American basketball referee (born 1967)

Timothy Francis Donaghy (/ˈdɒnəɡi/ DON-ə-ghee; born January 7, 1967) is an American former basketball referee who worked in the National Basketball Association (NBA) for 13 seasons from 1994 to 2007 until he was caught in a gambling scandal. During his career in the NBA, Donaghy officiated in 772 regular season games and 26 playoff games.

Donaghy resigned from the league on July 9, 2007, after reports of an investigation by the Federal Bureau of Investigation (FBI) for allegations that he bet on games that he officiated during his last two seasons and that he made calls that affected the point spread in those games. Donaghy later admitted to betting on games he officiated in each of the 2003–04, 2004–05, 2005–06, and 2006–07 seasons. On August 15, 2007, Donaghy pleaded guilty to two federal charges related to the investigation. He was sentenced to 15 months in federal prison on July 29, 2008. He served 11 months in a federal prison camp in Pensacola, Florida, and the remainder of his sentence in a halfway house, but was sent back to prison in August for violating his release terms. After serving out his sentence, he was released on November 4, 2009.

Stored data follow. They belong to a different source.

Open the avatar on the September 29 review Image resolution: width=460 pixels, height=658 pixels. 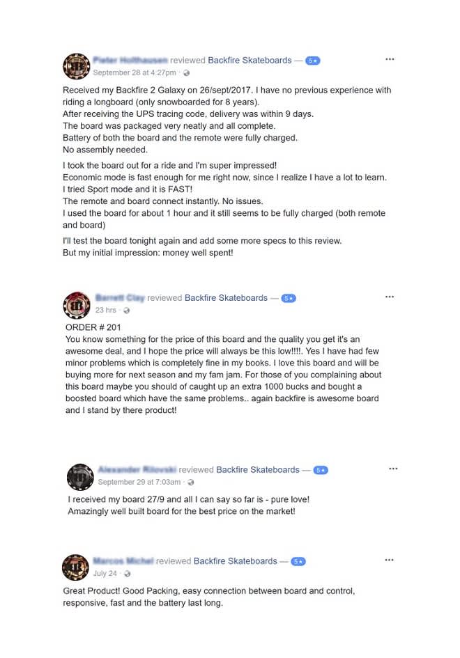pyautogui.click(x=80, y=477)
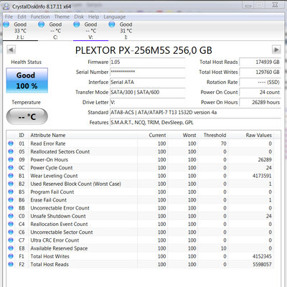Viewport: 287px width, 287px height.
Task: Open the Language menu
Action: 115,17
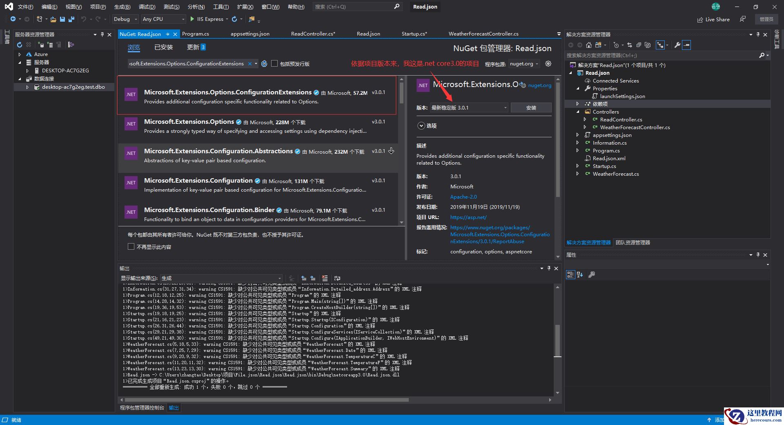Open Solution Explorer properties wrench icon

[677, 45]
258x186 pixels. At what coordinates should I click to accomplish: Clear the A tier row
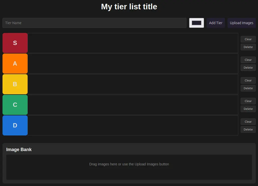[248, 60]
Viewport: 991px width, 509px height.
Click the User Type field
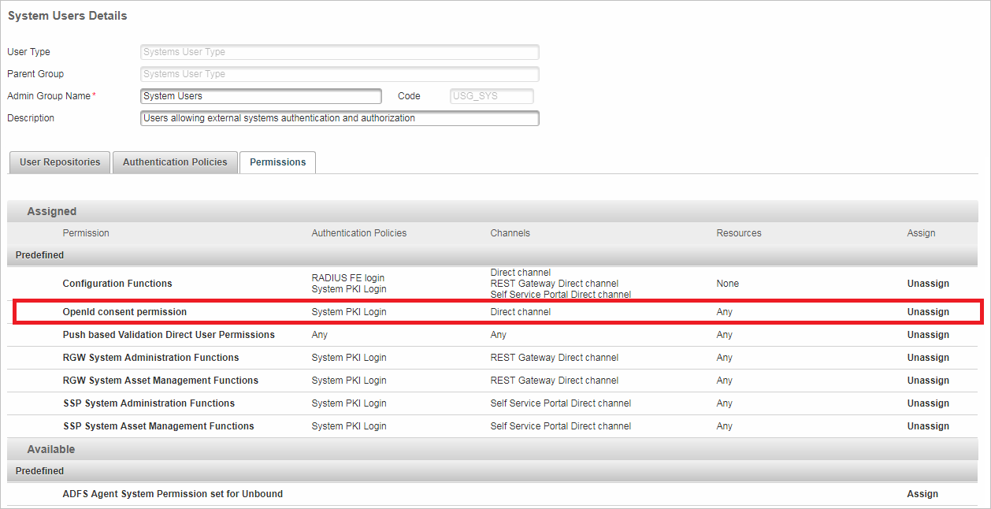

== Early life and education==
Born in the Philadelphia suburb of Havertown, Pennsylvania, Donaghy attended Cardinal O'Hara High School in Springfield, Pennsylvania along with three other NBA referees: Joey Crawford, Mike Callahan, and Ed Malloy. His father, Gerry Donaghy, was a referee at the highest levels of NCAA men's basketball association for a long time. In 1989, Donaghy graduated from Villanova University with a degree in sales and marketing. While at Villanova, he played on the school's baseball team. According to the National Basketball Referee's Association, Donaghy participated and earned All-Catholic and All-Delaware County honors in baseball and All-Delaware County honors in basketball during high school, but then-Villanova baseball coach George Bennett contends that Donaghy did not play on the varsity team and that no records indicate that he was selected to the All-Catholic team in baseball or named to the All-Delaware County basketball team.

==Personality and behavior==
As the father of Donaghy's lifelong best friend and fellow NBA scandal co-conspirator, Tommy Martino, said of him, "Timmy…(had) a very short temper and a penchant for wanting to get revenge for anything that he perceived as having been done to him where he was wrong."
Donaghy's character flaws informed and influenced decisions in the federal NBA betting scandal investigation. He was notorious for his temper and "short fuse" dating at least to high school straight through the NBA scandal when a federal official described him as "a fucking loose cannon". He was arrested for allegedly harassing a mail carrier. He was sued by neighbors for harassment and invasion of privacy (suit was dropped, but Donaghy was suspended from his country club as a result of his actions). Another neighbor said Donaghy "was so bad you can’t imagine…The guy had a personality problem from day one, with 99% of people" with whom Donaghy came in contact. "Unless everything went his way…he just became a flaming maniac". The mayor of his township said Donaghy had "a very dictatorial personality, a very aggressive personality". Donaghy admitted to having someone else take his SAT exams for him when applying to Villanova University and one of Donaghy's high school teachers was quoted saying, "I taught him for a year, and I think every homework assignment he turned in to me was copied." Donaghy's wife, soon after filing for divorce, requested a restraining order because he allegedly threatened to "knock [her] head off [her] body" and that he was "enraged, out of control, cursing at [her] in front of [their] four children and making threats", although the matter was dropped when she didn't appear in court.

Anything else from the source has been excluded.